LONDON -- Sharing in a company's growth is the reason people invest in shares rather than bonds. The FTSE 100 is home to some companies with more than 100 years of trading history, but don't think that means their growth is behind them. Below are three companies that have increased earnings per share, on average, by more than 10% a year for the last five years.
In the last five years, Rio has increased EPS by an average of 11.8% per annum. Progress has not been smooth: EPS fell more than 50% in 2009 before doubling the year after. EPS is forecast to fall by about a third in 2012. The company is expected to return to growth in 2013, delivering EPS of $6.13. Two years of dividend increases are forecast.
The shares trade on a 2013 P/E of 9.3, with an expected yield of 3%. That's attractive, considering the company's strong market position and diverse asset base.
EPS has advanced at an average rate of 10.1% per annum in the last five years. By the same measure, the dividend has been increased by an average of 17.7% a year. Earnings and dividends are expected to continue increasing for the next two years. This puts the shares on a 2013 P/E of 14.6, with an expected yield of 4.5%. That's a slight premium to the average FTSE 100 stock, which (according to Digital Look) trades on a P/E of 16.2 and is expected to yield 3.3%.

**Problems:**
A – List every price-to-earnings (P/E) figure given in the article on FTSE 100 growth companies.
B – Carry on with the article on FTSE 100 growth companies, starting after its last sentence.
The rows that follow have no connection to the article on FTSE 100 growth companies.

**Data listing:**

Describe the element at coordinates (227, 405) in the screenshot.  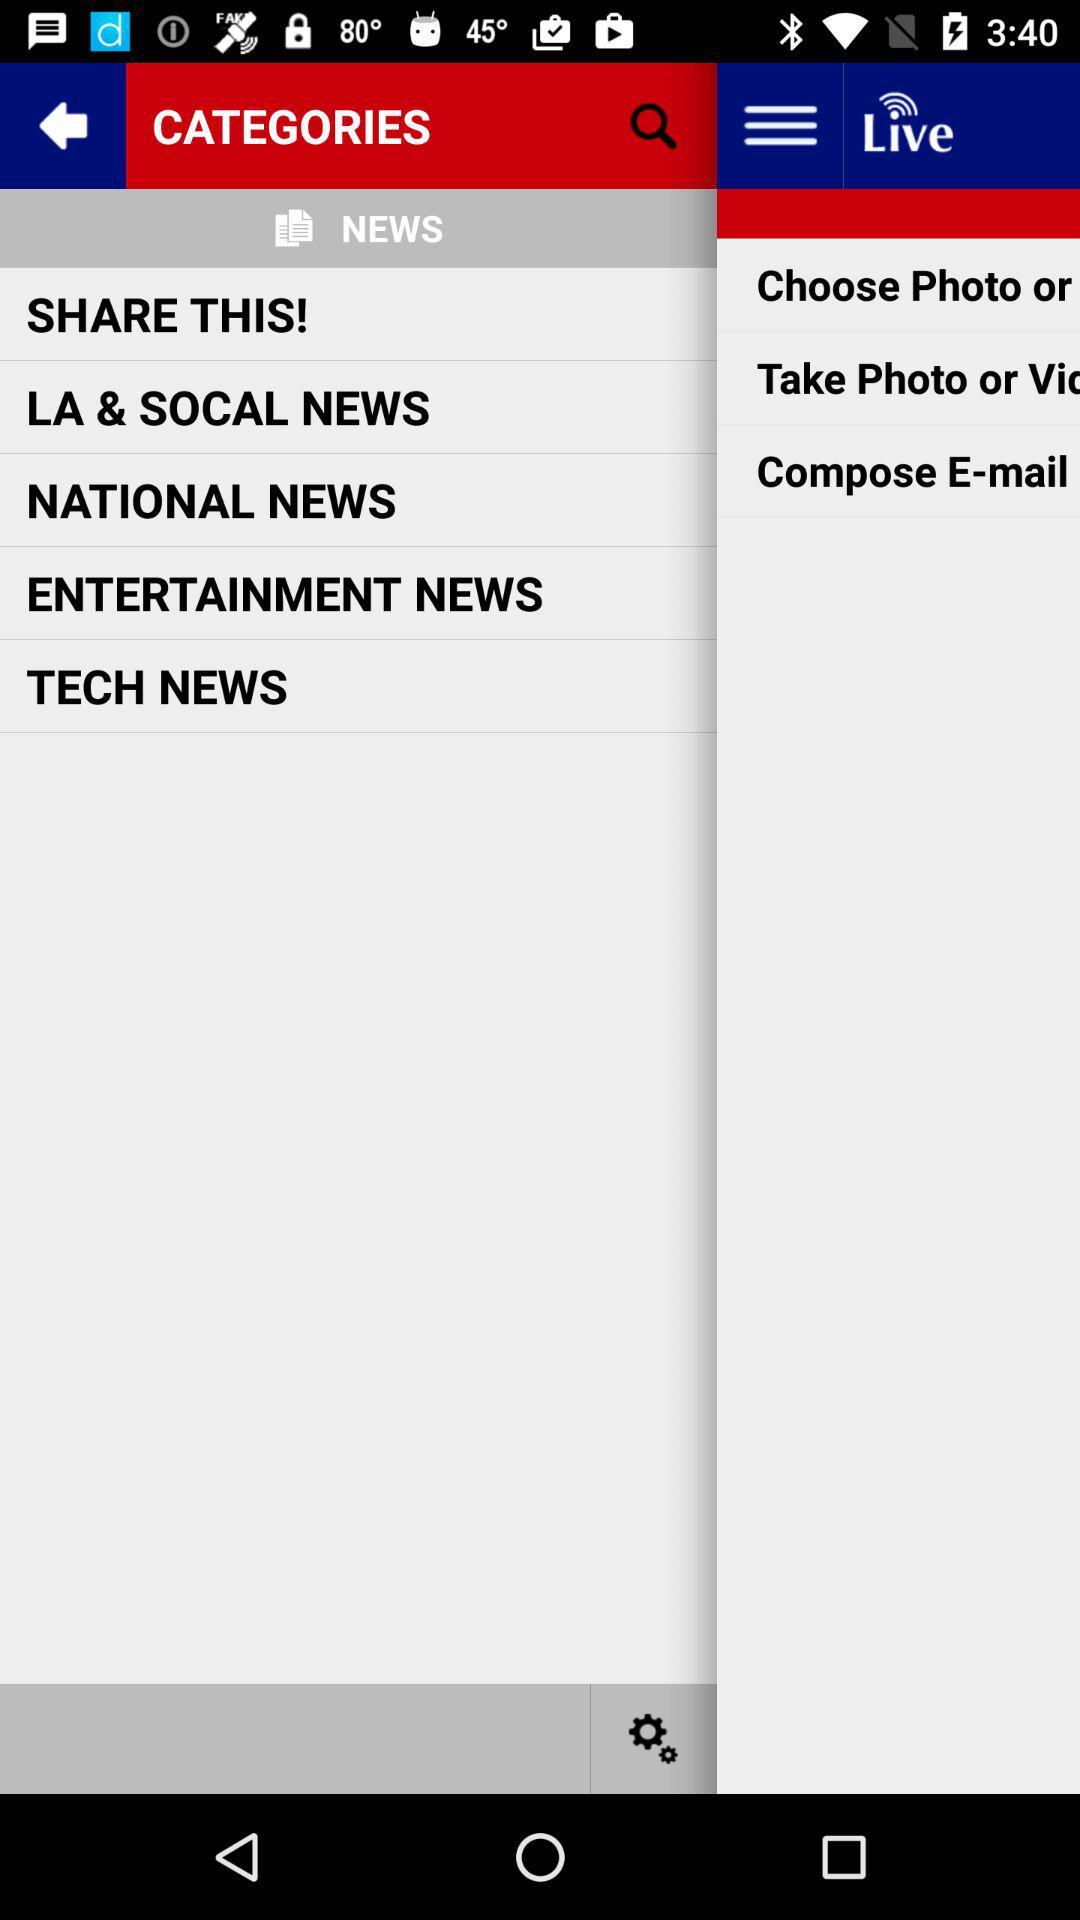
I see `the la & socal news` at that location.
==
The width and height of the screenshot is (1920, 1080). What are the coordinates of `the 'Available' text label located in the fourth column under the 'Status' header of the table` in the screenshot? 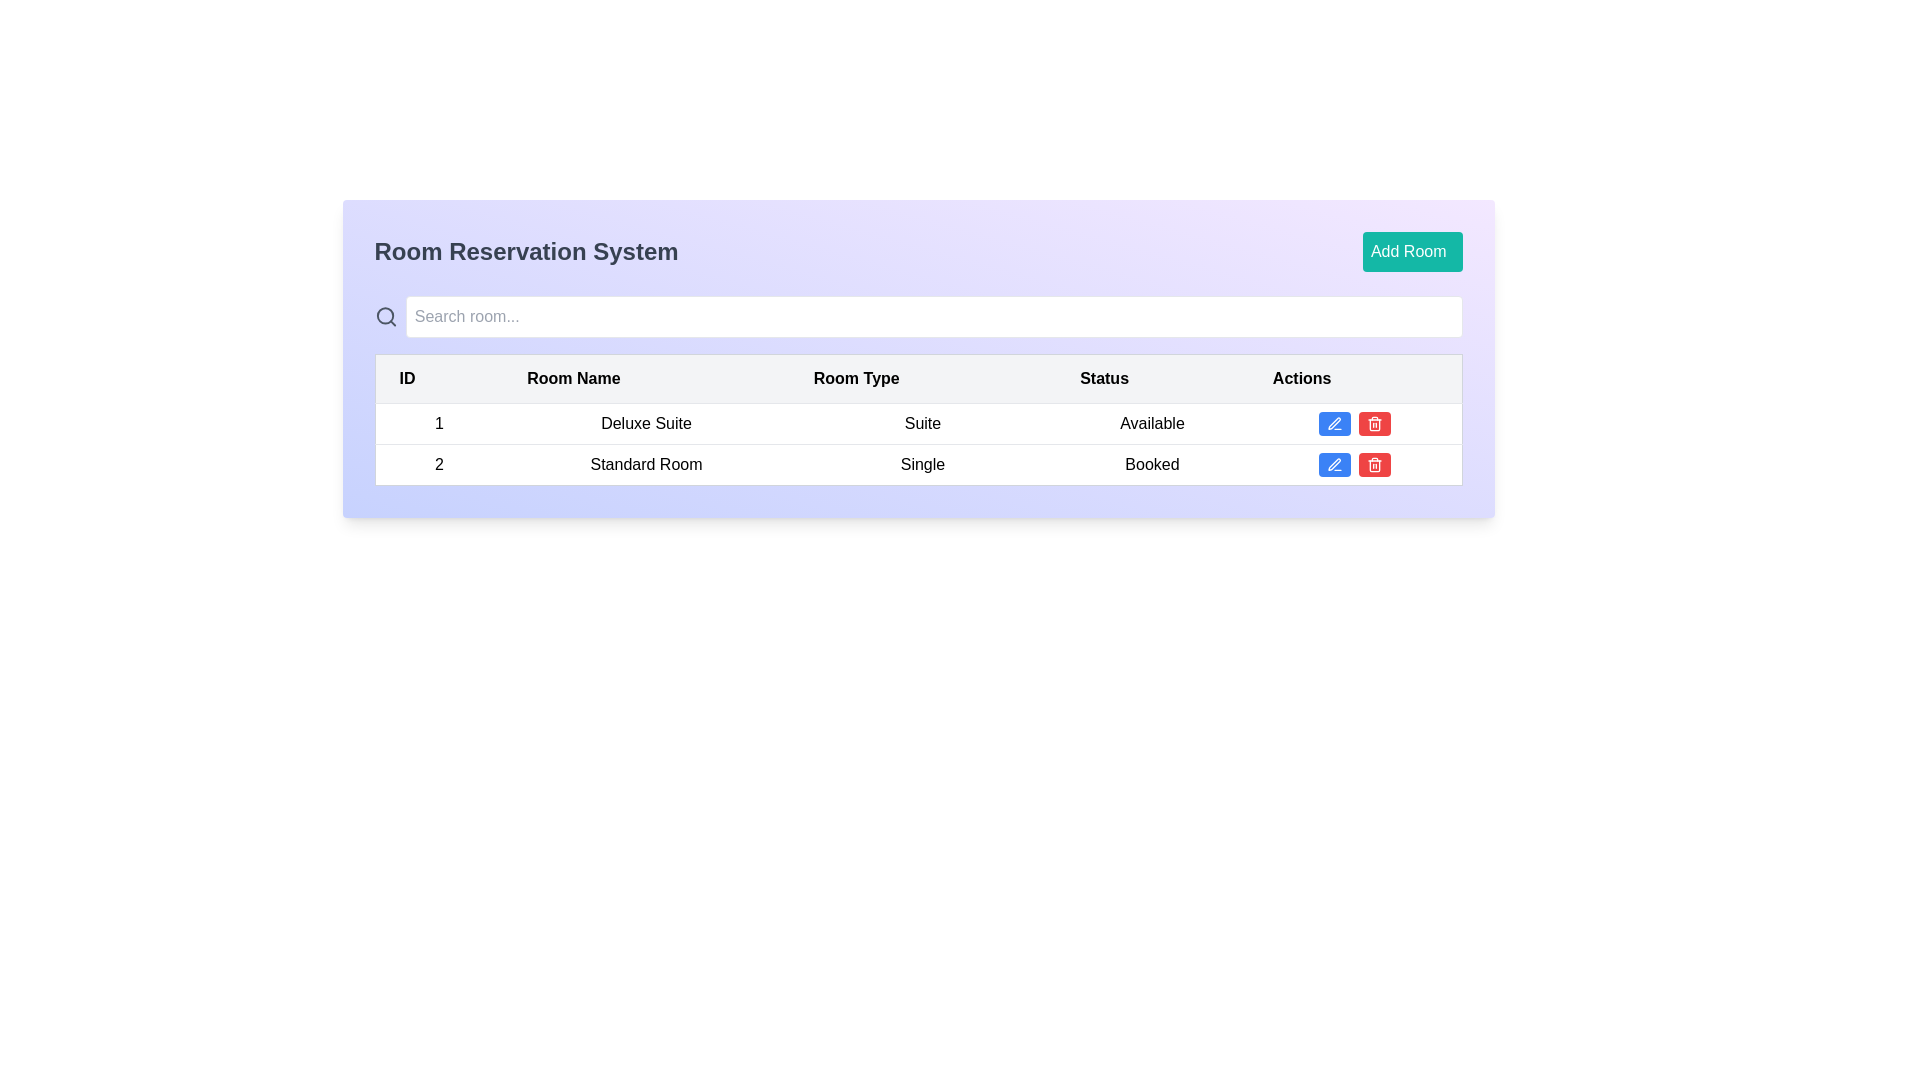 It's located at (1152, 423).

**Task responses:**
A – 9.3, 14.6, 16.2

B –
Tesco is one of the U.K.'s most successful companies.
In the last five years, Tesco has increased sales from 43 billion pounds to 63 billion pounds. In that time, EPS has increased at an average rate of 10.7% per annum. In that time, EPS has increased in every year but one; earnings fell by just 1% in 2009. Tesco has been increasing its dividend every year for the last 27 years.
Earnings are expected to fall 6.5% in 2013. That puts the shares on a 2013 P/E of 11.3 times forecast earnings -- not expensive for such a successful company.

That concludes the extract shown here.